# TASK TO COMPLETE:
Format every line of the material below as a Markdown table with the columns "No." and "Line". Number the rows in order and leave out blank lines.

Stored data entries:
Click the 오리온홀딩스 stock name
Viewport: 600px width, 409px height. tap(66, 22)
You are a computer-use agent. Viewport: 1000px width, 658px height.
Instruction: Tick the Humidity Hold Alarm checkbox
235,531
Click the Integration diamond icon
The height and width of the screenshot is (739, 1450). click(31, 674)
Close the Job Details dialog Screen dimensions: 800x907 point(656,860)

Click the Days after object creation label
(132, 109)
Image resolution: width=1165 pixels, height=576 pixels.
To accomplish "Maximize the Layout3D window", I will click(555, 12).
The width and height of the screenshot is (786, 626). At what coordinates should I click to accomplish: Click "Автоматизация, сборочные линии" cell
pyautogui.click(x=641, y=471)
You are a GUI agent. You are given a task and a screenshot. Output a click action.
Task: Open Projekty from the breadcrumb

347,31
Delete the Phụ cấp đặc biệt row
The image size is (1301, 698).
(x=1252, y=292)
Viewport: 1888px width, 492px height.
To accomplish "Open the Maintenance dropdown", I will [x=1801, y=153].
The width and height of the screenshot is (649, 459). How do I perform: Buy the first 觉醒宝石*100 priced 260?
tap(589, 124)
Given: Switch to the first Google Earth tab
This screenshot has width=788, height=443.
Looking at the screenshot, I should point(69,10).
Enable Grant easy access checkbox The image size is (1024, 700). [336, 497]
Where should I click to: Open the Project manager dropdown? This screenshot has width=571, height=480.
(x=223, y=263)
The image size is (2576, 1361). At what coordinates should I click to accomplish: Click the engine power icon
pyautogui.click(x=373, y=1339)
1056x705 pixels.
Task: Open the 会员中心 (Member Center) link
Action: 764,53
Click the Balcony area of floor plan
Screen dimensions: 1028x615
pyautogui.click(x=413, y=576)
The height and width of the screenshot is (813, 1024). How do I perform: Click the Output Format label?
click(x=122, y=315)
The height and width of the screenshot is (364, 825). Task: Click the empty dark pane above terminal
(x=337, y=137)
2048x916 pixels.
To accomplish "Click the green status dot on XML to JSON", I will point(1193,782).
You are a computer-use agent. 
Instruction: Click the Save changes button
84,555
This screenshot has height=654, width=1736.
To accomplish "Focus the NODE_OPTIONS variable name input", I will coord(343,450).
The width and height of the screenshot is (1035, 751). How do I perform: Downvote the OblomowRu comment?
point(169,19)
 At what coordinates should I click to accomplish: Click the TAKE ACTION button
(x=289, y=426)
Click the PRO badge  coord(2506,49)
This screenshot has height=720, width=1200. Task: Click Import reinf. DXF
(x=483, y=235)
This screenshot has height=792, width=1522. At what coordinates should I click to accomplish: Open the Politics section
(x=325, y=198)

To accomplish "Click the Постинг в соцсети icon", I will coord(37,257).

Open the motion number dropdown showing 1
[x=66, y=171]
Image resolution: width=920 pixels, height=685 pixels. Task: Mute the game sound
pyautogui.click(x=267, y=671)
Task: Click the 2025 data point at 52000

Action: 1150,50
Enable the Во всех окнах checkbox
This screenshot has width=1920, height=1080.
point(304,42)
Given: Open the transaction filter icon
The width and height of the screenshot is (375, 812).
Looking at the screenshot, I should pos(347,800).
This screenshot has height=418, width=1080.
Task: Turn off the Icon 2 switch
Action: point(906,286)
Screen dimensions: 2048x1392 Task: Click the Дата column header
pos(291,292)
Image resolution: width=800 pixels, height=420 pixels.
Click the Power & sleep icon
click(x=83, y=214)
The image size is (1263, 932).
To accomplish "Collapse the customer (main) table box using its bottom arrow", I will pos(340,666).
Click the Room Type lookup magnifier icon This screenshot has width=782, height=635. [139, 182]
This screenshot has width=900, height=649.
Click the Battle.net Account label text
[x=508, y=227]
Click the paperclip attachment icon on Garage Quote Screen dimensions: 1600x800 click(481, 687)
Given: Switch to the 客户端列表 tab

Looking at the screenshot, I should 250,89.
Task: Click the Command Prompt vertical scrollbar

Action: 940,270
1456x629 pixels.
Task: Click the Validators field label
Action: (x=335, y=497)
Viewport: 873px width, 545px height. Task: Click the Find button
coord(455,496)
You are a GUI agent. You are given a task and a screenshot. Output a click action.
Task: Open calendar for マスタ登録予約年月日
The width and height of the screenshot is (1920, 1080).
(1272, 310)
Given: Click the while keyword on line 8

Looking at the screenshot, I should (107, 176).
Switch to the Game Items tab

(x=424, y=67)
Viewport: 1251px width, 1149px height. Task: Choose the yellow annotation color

# COMPLETED EXERCISE:
| No. | Line |
|---|---|
| 1 | Click the 오리온홀딩스 stock name |
| 2 | Viewport: 600px width, 409px height. tap(66, 22) |
| 3 | You are a computer-use agent. Viewport: 1000px width, 658px height. |
| 4 | Instruction: Tick the Humidity Hold Alarm checkbox |
| 5 | 235,531 |
| 6 | Click the Integration diamond icon |
| 7 | The height and width of the screenshot is (739, 1450). click(31, 674) |
| 8 | Close the Job Details dialog Screen dimensions: 800x907 point(656,860) |
| 9 | Click the Days after object creation label |
| 10 | (132, 109) |
| 11 | Image resolution: width=1165 pixels, height=576 pixels. |
| 12 | To accomplish "Maximize the Layout3D window", I will click(555, 12). |
| 13 | The width and height of the screenshot is (786, 626). At what coordinates should I click to accomplish: Click "Автоматизация, сборочные линии" cell |
| 14 | pyautogui.click(x=641, y=471) |
| 15 | You are a GUI agent. You are given a task and a screenshot. Output a click action. |
| 16 | Task: Open Projekty from the breadcrumb |
| 17 | 347,31 |
| 18 | Delete the Phụ cấp đặc biệt row |
| 19 | The image size is (1301, 698). |
| 20 | (x=1252, y=292) |
| 21 | Viewport: 1888px width, 492px height. |
| 22 | To accomplish "Open the Maintenance dropdown", I will [x=1801, y=153]. |
| 23 | The width and height of the screenshot is (649, 459). How do I perform: Buy the first 觉醒宝石*100 priced 260? |
| 24 | tap(589, 124) |
| 25 | Given: Switch to the first Google Earth tab |
| 26 | This screenshot has width=788, height=443. |
| 27 | Looking at the screenshot, I should point(69,10). |
| 28 | Enable Grant easy access checkbox The image size is (1024, 700). [336, 497] |
| 29 | Where should I click to: Open the Project manager dropdown? This screenshot has width=571, height=480. |
| 30 | (x=223, y=263) |
| 31 | The image size is (2576, 1361). At what coordinates should I click to accomplish: Click the engine power icon |
| 32 | pyautogui.click(x=373, y=1339) |
| 33 | 1056x705 pixels. |
| 34 | Task: Open the 会员中心 (Member Center) link |
| 35 | Action: 764,53 |
| 36 | Click the Balcony area of floor plan |
| 37 | Screen dimensions: 1028x615 |
| 38 | pyautogui.click(x=413, y=576) |
| 39 | The height and width of the screenshot is (813, 1024). How do I perform: Click the Output Format label? |
| 40 | click(x=122, y=315) |
| 41 | The height and width of the screenshot is (364, 825). Task: Click the empty dark pane above terminal |
| 42 | (x=337, y=137) |
| 43 | 2048x916 pixels. |
| 44 | To accomplish "Click the green status dot on XML to JSON", I will point(1193,782). |
| 45 | You are a computer-use agent.  |
| 46 | Instruction: Click the Save changes button |
| 47 | 84,555 |
| 48 | This screenshot has height=654, width=1736. |
| 49 | To accomplish "Focus the NODE_OPTIONS variable name input", I will coord(343,450). |
| 50 | The width and height of the screenshot is (1035, 751). How do I perform: Downvote the OblomowRu comment? |
| 51 | point(169,19) |
| 52 |  At what coordinates should I click to accomplish: Click the TAKE ACTION button |
| 53 | (x=289, y=426) |
| 54 | Click the PRO badge  coord(2506,49) |
| 55 | This screenshot has height=720, width=1200. Task: Click Import reinf. DXF |
| 56 | (x=483, y=235) |
| 57 | This screenshot has height=792, width=1522. At what coordinates should I click to accomplish: Open the Politics section |
| 58 | (x=325, y=198) |
| 59 | To accomplish "Click the Постинг в соцсети icon", I will coord(37,257). |
| 60 | Open the motion number dropdown showing 1 |
| 61 | [x=66, y=171] |
| 62 | Image resolution: width=920 pixels, height=685 pixels. Task: Mute the game sound |
| 63 | pyautogui.click(x=267, y=671) |
| 64 | Task: Click the 2025 data point at 52000 |
| 65 | Action: 1150,50 |
| 66 | Enable the Во всех окнах checkbox |
| 67 | This screenshot has width=1920, height=1080. |
| 68 | point(304,42) |
| 69 | Given: Open the transaction filter icon |
| 70 | The width and height of the screenshot is (375, 812). |
| 71 | Looking at the screenshot, I should pos(347,800). |
| 72 | This screenshot has height=418, width=1080. |
| 73 | Task: Turn off the Icon 2 switch |
| 74 | Action: point(906,286) |
| 75 | Screen dimensions: 2048x1392 Task: Click the Дата column header |
| 76 | pos(291,292) |
| 77 | Image resolution: width=800 pixels, height=420 pixels. |
| 78 | Click the Power & sleep icon |
| 79 | click(x=83, y=214) |
| 80 | The image size is (1263, 932). |
| 81 | To accomplish "Collapse the customer (main) table box using its bottom arrow", I will pos(340,666). |
| 82 | Click the Room Type lookup magnifier icon This screenshot has width=782, height=635. [139, 182] |
| 83 | This screenshot has width=900, height=649. |
| 84 | Click the Battle.net Account label text |
| 85 | [x=508, y=227] |
| 86 | Click the paperclip attachment icon on Garage Quote Screen dimensions: 1600x800 click(481, 687) |
| 87 | Given: Switch to the 客户端列表 tab |
| 88 | Looking at the screenshot, I should 250,89. |
| 89 | Task: Click the Command Prompt vertical scrollbar |
| 90 | Action: 940,270 |
| 91 | 1456x629 pixels. |
| 92 | Task: Click the Validators field label |
| 93 | Action: (x=335, y=497) |
| 94 | Viewport: 873px width, 545px height. Task: Click the Find button |
| 95 | coord(455,496) |
| 96 | You are a GUI agent. You are given a task and a screenshot. Output a click action. |
| 97 | Task: Open calendar for マスタ登録予約年月日 |
| 98 | The width and height of the screenshot is (1920, 1080). |
| 99 | (1272, 310) |
| 100 | Given: Click the while keyword on line 8 |
| 101 | Looking at the screenshot, I should (107, 176). |
| 102 | Switch to the Game Items tab |
| 103 | (x=424, y=67) |
| 104 | Viewport: 1251px width, 1149px height. Task: Choose the yellow annotation color |